Open Mathnerd314 opened 10 months ago

Mathnerd314 commented 10 months ago

Based on a discussion on Discord between me and @borzunov in the webui discussion, I didn't want it to get lost.

So consider a simple program using sessions:

with model.inference_session(max_length=500) as sess:
   output1 = model.generate('[Input 1]', max_new_tokens=2, session=sess, do_sample=True, temperature=0.9, top_p=0.6)
   output2 = model.generate(`[Input 2]`, max_new_tokens=2, session=sess, do_sample=True, temperature=0.9, top_p=0.6)

Currently the way the session API works is that it keeps history, so the first command generates [Output 1] and then the second command generates starting from [Input 1][Output 1][Input 2]. But compared to the usual transformers API this is quite restrictive, it is really only useful for chat-like applications where you can never go back and edit anything.

It would be a more powerful API if instead the .generate() calls acted as though they were unrelated/independent, and then the session managed the reuse logic internally.
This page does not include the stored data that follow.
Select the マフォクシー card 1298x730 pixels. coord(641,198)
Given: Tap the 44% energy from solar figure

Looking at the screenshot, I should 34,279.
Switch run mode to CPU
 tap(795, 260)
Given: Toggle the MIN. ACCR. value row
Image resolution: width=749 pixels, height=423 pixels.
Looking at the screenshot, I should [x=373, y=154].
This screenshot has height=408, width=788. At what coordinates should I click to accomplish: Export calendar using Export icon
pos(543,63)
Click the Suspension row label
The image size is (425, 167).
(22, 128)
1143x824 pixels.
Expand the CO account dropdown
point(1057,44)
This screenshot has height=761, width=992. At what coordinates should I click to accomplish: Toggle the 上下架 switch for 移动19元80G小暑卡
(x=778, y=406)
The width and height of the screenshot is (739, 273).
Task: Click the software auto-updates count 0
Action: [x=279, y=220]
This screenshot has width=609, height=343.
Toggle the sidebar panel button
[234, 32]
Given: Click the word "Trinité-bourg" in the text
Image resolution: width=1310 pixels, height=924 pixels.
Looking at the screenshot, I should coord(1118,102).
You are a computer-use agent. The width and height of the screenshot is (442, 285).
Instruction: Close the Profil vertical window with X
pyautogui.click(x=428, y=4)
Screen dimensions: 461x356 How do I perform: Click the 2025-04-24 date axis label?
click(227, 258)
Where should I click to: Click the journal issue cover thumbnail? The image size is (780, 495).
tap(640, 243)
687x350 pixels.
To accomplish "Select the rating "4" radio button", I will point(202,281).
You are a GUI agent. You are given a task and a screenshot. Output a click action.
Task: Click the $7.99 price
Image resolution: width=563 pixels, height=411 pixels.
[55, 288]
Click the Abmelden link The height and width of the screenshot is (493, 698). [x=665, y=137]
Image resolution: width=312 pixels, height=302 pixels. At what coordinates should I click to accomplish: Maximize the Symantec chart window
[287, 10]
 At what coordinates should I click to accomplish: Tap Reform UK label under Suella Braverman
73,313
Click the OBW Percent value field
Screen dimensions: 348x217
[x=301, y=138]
So for example if you wanted the old behavior you would call model.generate("[Input 1][Output 1][Input 2]") in the second call, but if you didn't you could still do model.generate("[Input 2]"). It's fairly cheap to process a buffer of tokens in Python and analyze it for potential reuse patterns.

As far as the reuse logic, I have developed the outline for a little algorithm that I think will work in most cases.

def do_generation(old,new):
  start =0
  while(old[start] != new[0]):
    start += 1
  len = 0
  while(old[start + len] == new[len]):
    len += 1
  reuse_inference(old[start:start+len])
  reprocess_fresh(new[len:])

This supports three main use cases:

Per Alexander B., this would actually be fairly easy to implement in petals, but currently, it is not yet implemented.

borzunov commented 9 months ago

Hi @Mathnerd314,

Your suggestions sound reasonable. We'll start with an option to slice inference session (reuse_inference(old[start:end])) - I hope to add it in the nearest releases.